Moses Mkandawire Program Coordinator of the Programme said the practice, like so many others that force young girls and widows to marry their in-laws, exacerbates HIV infection.
Sentinel surveillance data by National Aids Commission depicts 20% of women in the northern region of Malawi as infected, the second most infected region of the three regions in Malawi.
“Amongst these ethnic groups, women further lack complete control over their lives because of cultural influence,” says Mkandawire.
“These communities are steep in tradition and highly patriarchal,” he further moans.
He says Gender inequalities are very entrenched. Women are taught from childhood to be submissive to males. In conjugal relationships, women have virtually no control over their reproductive health.
Perhaps this explains why the HIV infection rate is higher amongst girls and women compared to boys and men within the same age group (NAC, HIV/AIDS Estimates and Prevalence, 2003).
Amongst the Phoka dialect of the Tumbuka tribe of Livingstonia in Rumphi there is a very deep culture of silence and secrecy. HIV and AIDS and sexuality issues are a ‘no go zone’ in any discussions.
“Polygamy is culturally acceptable and widely practiced amongst these communities,” says Mkandawire.
He says Non governmental organisations, Community based organisations, faith based organisations and some government agencies have declared war on all harmful cultural practices that are fuelling the spread of AIDS and they will fight tooth and nail to remove it from the face of communities.

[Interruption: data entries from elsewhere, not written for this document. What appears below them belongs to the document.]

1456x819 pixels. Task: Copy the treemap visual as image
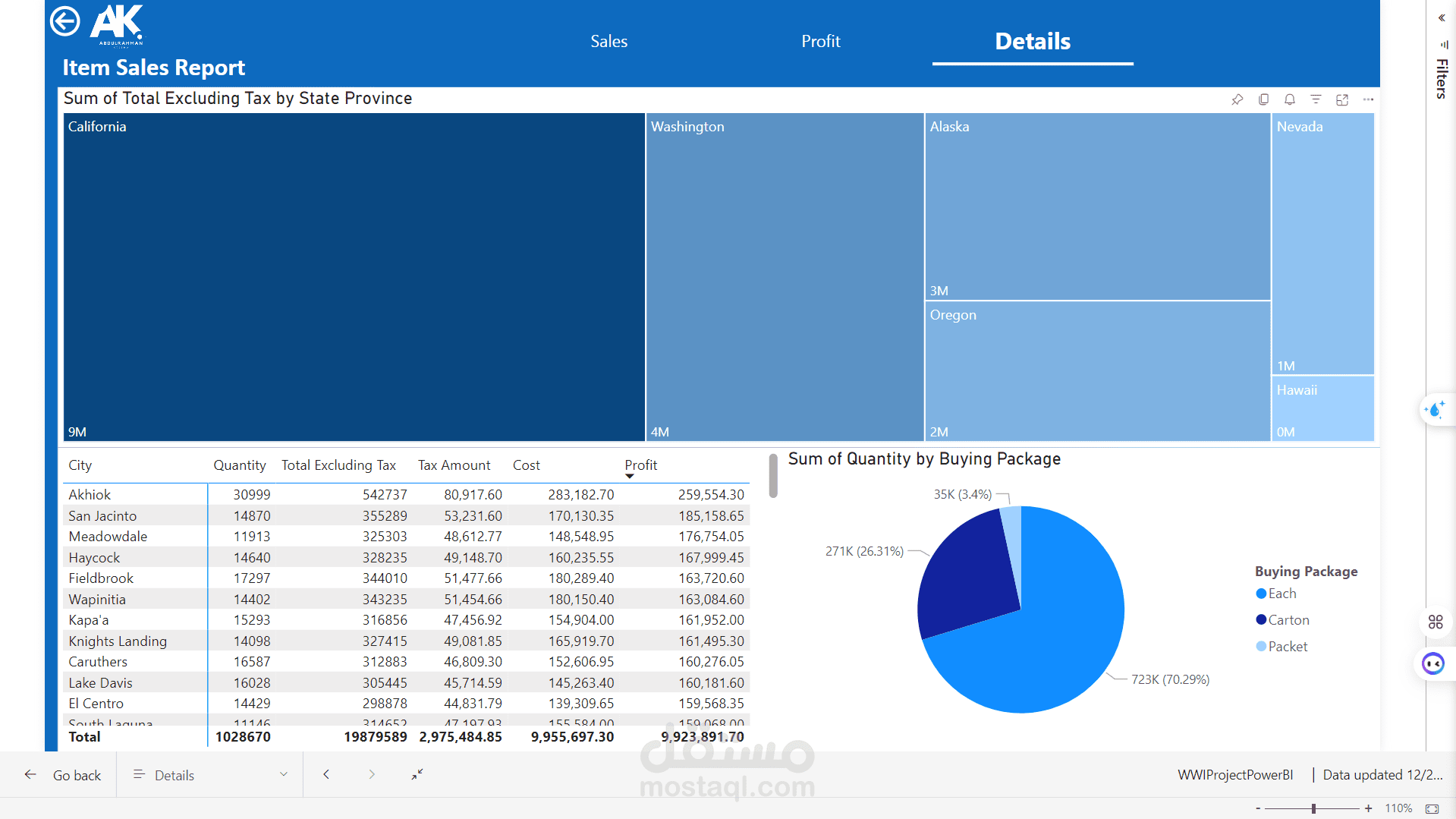point(1263,99)
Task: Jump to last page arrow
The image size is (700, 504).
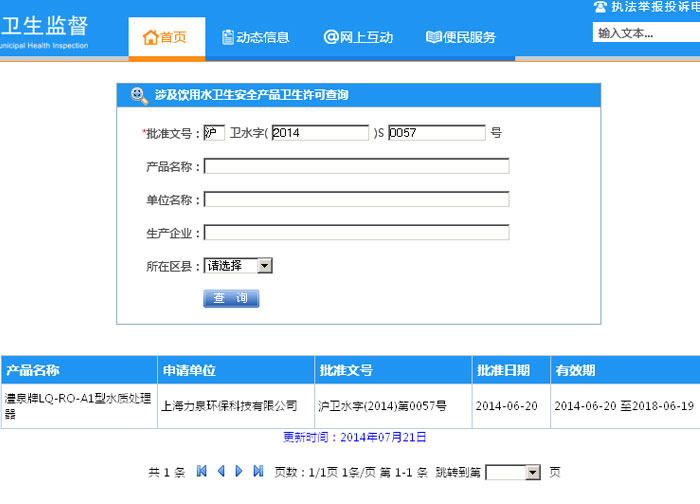Action: coord(258,471)
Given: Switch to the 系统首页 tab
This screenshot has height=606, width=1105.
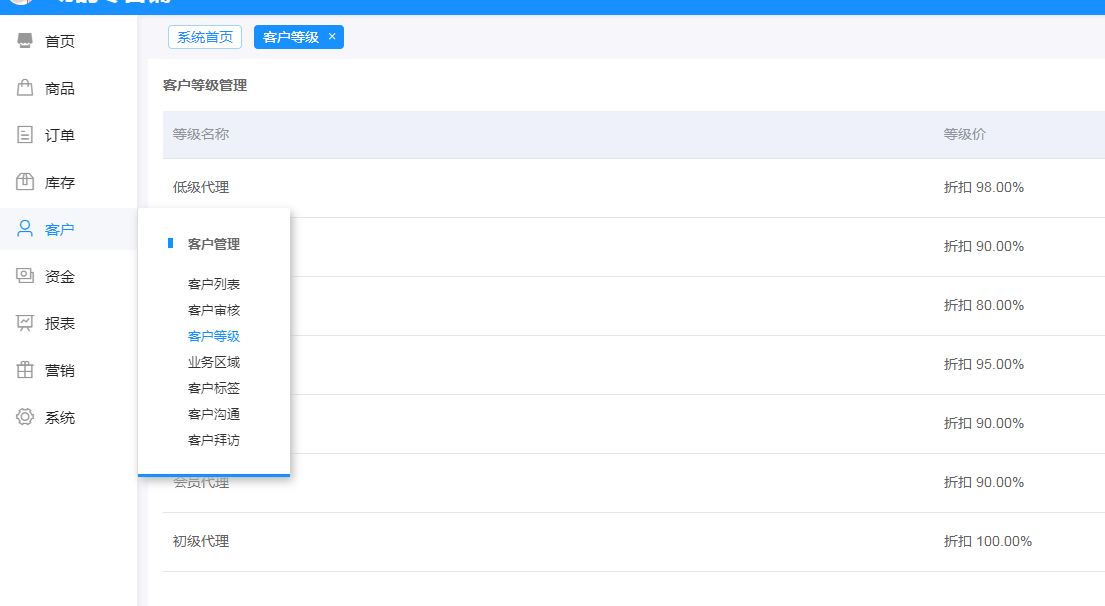Looking at the screenshot, I should click(x=205, y=37).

He also pointed out that poverty also forces young girls and women to get into ‘marriages of convenience’, thereby exposing them to risk of HIV infection.
“Poverty, coupled with lack of assertiveness on the part of women, puts them at a weaker position as far as sexuality is concerned,” he says.
Because of this, he says women are exposed to a higher risk to HIV infection compared to their men folk.
“What makes the situation more difficult is that most women, especially in rural areas, are unaware of the existence of such inequalities, let alone the possibilities for change and merely accept the legitimacy of existing order,” he says.
And indeed Sabetha Kaonga said she realised very late that what she was doing was in fact in line with observations of are rights as firstly a human being and secondly a woman.
“I realised this when I joined a women grouping called Coalition of Women Living with HIV and AIDS,” she says.